- **The exercise**
Reproduce every one of the following records word for word.

- **Stored data**

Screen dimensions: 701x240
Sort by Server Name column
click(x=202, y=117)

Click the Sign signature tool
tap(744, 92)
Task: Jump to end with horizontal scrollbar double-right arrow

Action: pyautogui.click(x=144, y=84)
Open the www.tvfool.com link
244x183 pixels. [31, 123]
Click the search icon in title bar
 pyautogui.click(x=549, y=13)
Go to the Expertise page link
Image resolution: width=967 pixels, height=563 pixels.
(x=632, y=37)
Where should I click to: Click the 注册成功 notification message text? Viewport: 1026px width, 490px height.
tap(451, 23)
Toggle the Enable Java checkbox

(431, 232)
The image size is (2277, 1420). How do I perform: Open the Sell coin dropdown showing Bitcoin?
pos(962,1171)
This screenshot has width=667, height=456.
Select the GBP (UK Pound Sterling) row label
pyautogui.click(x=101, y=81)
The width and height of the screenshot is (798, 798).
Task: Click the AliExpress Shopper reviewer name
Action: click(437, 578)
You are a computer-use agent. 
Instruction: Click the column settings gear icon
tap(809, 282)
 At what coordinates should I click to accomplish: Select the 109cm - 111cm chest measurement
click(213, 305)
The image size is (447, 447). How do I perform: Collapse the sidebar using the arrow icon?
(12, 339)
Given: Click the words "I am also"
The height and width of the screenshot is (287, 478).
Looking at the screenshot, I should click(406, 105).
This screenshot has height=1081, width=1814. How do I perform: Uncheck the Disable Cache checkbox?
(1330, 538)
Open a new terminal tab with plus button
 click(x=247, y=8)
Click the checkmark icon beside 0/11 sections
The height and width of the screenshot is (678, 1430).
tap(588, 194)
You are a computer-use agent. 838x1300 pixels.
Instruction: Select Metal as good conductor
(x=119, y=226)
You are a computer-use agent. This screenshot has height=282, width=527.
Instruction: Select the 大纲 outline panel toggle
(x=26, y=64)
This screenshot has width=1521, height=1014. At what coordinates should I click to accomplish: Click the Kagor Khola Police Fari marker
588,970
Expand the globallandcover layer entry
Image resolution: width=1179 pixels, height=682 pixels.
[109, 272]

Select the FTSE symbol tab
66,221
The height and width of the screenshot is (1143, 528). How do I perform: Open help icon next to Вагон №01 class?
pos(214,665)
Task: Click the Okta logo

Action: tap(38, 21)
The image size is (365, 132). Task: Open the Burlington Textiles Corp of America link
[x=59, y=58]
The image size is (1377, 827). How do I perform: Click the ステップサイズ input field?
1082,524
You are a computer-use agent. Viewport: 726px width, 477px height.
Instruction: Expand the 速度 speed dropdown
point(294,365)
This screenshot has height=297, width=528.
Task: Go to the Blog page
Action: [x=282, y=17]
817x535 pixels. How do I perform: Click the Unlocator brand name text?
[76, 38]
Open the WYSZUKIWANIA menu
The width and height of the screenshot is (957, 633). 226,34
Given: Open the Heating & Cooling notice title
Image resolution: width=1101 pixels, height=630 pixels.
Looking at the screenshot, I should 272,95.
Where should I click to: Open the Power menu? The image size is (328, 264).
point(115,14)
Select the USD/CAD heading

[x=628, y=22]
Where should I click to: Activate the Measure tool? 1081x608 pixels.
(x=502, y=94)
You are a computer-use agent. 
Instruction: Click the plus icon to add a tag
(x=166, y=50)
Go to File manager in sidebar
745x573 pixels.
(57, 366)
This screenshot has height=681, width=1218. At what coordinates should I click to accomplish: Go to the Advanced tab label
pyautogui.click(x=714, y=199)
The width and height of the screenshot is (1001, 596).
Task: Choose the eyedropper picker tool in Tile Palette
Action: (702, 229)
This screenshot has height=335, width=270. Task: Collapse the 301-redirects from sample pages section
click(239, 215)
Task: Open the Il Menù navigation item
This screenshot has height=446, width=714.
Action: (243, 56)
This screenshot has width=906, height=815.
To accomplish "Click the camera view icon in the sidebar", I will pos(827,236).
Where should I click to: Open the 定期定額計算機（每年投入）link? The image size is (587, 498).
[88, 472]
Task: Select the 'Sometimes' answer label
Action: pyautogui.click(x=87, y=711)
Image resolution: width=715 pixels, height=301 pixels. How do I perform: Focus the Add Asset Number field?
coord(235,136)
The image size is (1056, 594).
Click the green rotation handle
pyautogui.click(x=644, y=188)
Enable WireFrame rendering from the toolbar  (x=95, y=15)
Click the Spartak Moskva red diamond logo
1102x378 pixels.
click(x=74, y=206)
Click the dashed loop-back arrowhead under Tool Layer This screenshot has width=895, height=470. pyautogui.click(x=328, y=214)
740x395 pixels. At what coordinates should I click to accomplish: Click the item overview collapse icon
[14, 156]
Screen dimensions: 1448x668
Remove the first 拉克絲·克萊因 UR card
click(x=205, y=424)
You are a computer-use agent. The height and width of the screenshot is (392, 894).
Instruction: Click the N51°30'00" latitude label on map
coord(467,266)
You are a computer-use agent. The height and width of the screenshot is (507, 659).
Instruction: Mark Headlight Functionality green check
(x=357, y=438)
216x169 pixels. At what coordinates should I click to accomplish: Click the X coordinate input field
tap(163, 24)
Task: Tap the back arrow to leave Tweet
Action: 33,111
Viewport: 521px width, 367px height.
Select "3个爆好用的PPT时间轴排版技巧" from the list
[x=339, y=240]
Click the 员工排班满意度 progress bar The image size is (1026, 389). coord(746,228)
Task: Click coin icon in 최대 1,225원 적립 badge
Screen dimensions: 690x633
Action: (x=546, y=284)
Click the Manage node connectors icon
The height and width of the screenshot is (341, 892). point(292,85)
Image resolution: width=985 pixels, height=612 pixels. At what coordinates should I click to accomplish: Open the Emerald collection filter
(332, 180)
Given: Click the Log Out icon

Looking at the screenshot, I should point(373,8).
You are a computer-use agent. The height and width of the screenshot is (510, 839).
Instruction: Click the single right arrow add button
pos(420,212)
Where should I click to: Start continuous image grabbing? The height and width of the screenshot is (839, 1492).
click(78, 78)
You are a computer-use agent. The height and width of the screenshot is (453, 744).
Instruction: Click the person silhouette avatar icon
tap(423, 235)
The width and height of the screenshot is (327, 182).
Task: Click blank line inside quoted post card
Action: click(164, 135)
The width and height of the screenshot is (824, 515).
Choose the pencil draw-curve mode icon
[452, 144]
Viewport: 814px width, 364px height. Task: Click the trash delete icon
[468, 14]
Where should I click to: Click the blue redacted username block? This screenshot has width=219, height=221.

- **Correct answer**
Screen dimensions: 701x240
Sort by Server Name column
click(x=202, y=117)

Click the Sign signature tool
tap(744, 92)
Task: Jump to end with horizontal scrollbar double-right arrow

Action: pyautogui.click(x=144, y=84)
Open the www.tvfool.com link
244x183 pixels. [31, 123]
Click the search icon in title bar
 pyautogui.click(x=549, y=13)
Go to the Expertise page link
Image resolution: width=967 pixels, height=563 pixels.
(x=632, y=37)
Where should I click to: Click the 注册成功 notification message text? Viewport: 1026px width, 490px height.
tap(451, 23)
Toggle the Enable Java checkbox

(431, 232)
The image size is (2277, 1420). How do I perform: Open the Sell coin dropdown showing Bitcoin?
pos(962,1171)
This screenshot has width=667, height=456.
Select the GBP (UK Pound Sterling) row label
pyautogui.click(x=101, y=81)
The width and height of the screenshot is (798, 798).
Task: Click the AliExpress Shopper reviewer name
Action: click(437, 578)
You are a computer-use agent. 
Instruction: Click the column settings gear icon
tap(809, 282)
 At what coordinates should I click to accomplish: Select the 109cm - 111cm chest measurement
click(213, 305)
The image size is (447, 447). How do I perform: Collapse the sidebar using the arrow icon?
(12, 339)
Given: Click the words "I am also"
The height and width of the screenshot is (287, 478).
Looking at the screenshot, I should click(406, 105).
This screenshot has height=1081, width=1814. How do I perform: Uncheck the Disable Cache checkbox?
(1330, 538)
Open a new terminal tab with plus button
 click(x=247, y=8)
Click the checkmark icon beside 0/11 sections
The height and width of the screenshot is (678, 1430).
tap(588, 194)
You are a computer-use agent. 838x1300 pixels.
Instruction: Select Metal as good conductor
(x=119, y=226)
You are a computer-use agent. This screenshot has height=282, width=527.
Instruction: Select the 大纲 outline panel toggle
(x=26, y=64)
This screenshot has width=1521, height=1014. At what coordinates should I click to accomplish: Click the Kagor Khola Police Fari marker
588,970
Expand the globallandcover layer entry
Image resolution: width=1179 pixels, height=682 pixels.
[109, 272]

Select the FTSE symbol tab
66,221
The height and width of the screenshot is (1143, 528). How do I perform: Open help icon next to Вагон №01 class?
pos(214,665)
Task: Click the Okta logo

Action: tap(38, 21)
The image size is (365, 132). Task: Open the Burlington Textiles Corp of America link
[x=59, y=58]
The image size is (1377, 827). How do I perform: Click the ステップサイズ input field?
1082,524
You are a computer-use agent. Viewport: 726px width, 477px height.
Instruction: Expand the 速度 speed dropdown
point(294,365)
This screenshot has height=297, width=528.
Task: Go to the Blog page
Action: [x=282, y=17]
817x535 pixels. How do I perform: Click the Unlocator brand name text?
[76, 38]
Open the WYSZUKIWANIA menu
The width and height of the screenshot is (957, 633). 226,34
Given: Open the Heating & Cooling notice title
Image resolution: width=1101 pixels, height=630 pixels.
Looking at the screenshot, I should 272,95.
Where should I click to: Open the Power menu? The image size is (328, 264).
point(115,14)
Select the USD/CAD heading

[x=628, y=22]
Where should I click to: Activate the Measure tool? 1081x608 pixels.
(x=502, y=94)
You are a computer-use agent. 
Instruction: Click the plus icon to add a tag
(x=166, y=50)
Go to File manager in sidebar
745x573 pixels.
(57, 366)
This screenshot has height=681, width=1218. At what coordinates should I click to accomplish: Go to the Advanced tab label
pyautogui.click(x=714, y=199)
The width and height of the screenshot is (1001, 596).
Task: Choose the eyedropper picker tool in Tile Palette
Action: (702, 229)
This screenshot has height=335, width=270. Task: Collapse the 301-redirects from sample pages section
click(239, 215)
Task: Open the Il Menù navigation item
This screenshot has height=446, width=714.
Action: (243, 56)
This screenshot has width=906, height=815.
To accomplish "Click the camera view icon in the sidebar", I will pos(827,236).
Where should I click to: Open the 定期定額計算機（每年投入）link? The image size is (587, 498).
[88, 472]
Task: Select the 'Sometimes' answer label
Action: pyautogui.click(x=87, y=711)
Image resolution: width=715 pixels, height=301 pixels. How do I perform: Focus the Add Asset Number field?
coord(235,136)
The image size is (1056, 594).
Click the green rotation handle
pyautogui.click(x=644, y=188)
Enable WireFrame rendering from the toolbar  (x=95, y=15)
Click the Spartak Moskva red diamond logo
1102x378 pixels.
click(x=74, y=206)
Click the dashed loop-back arrowhead under Tool Layer This screenshot has width=895, height=470. pyautogui.click(x=328, y=214)
740x395 pixels. At what coordinates should I click to accomplish: Click the item overview collapse icon
[14, 156]
Screen dimensions: 1448x668
Remove the first 拉克絲·克萊因 UR card
click(x=205, y=424)
You are a computer-use agent. The height and width of the screenshot is (392, 894).
Instruction: Click the N51°30'00" latitude label on map
coord(467,266)
You are a computer-use agent. The height and width of the screenshot is (507, 659).
Instruction: Mark Headlight Functionality green check
(x=357, y=438)
216x169 pixels. At what coordinates should I click to accomplish: Click the X coordinate input field
tap(163, 24)
Task: Tap the back arrow to leave Tweet
Action: 33,111
Viewport: 521px width, 367px height.
Select "3个爆好用的PPT时间轴排版技巧" from the list
[x=339, y=240]
Click the 员工排班满意度 progress bar The image size is (1026, 389). coord(746,228)
Task: Click coin icon in 최대 1,225원 적립 badge
Screen dimensions: 690x633
Action: (x=546, y=284)
Click the Manage node connectors icon
The height and width of the screenshot is (341, 892). point(292,85)
Image resolution: width=985 pixels, height=612 pixels. At what coordinates should I click to accomplish: Open the Emerald collection filter
(332, 180)
Given: Click the Log Out icon

Looking at the screenshot, I should point(373,8).
You are a computer-use agent. The height and width of the screenshot is (510, 839).
Instruction: Click the single right arrow add button
pos(420,212)
Where should I click to: Start continuous image grabbing? The height and width of the screenshot is (839, 1492).
click(78, 78)
You are a computer-use agent. The height and width of the screenshot is (453, 744).
Instruction: Click the person silhouette avatar icon
tap(423, 235)
The width and height of the screenshot is (327, 182).
Task: Click blank line inside quoted post card
Action: click(164, 135)
The width and height of the screenshot is (824, 515).
Choose the pencil draw-curve mode icon
[452, 144]
Viewport: 814px width, 364px height. Task: Click the trash delete icon
[468, 14]
Where should I click to: Click the blue redacted username block? This screenshot has width=219, height=221.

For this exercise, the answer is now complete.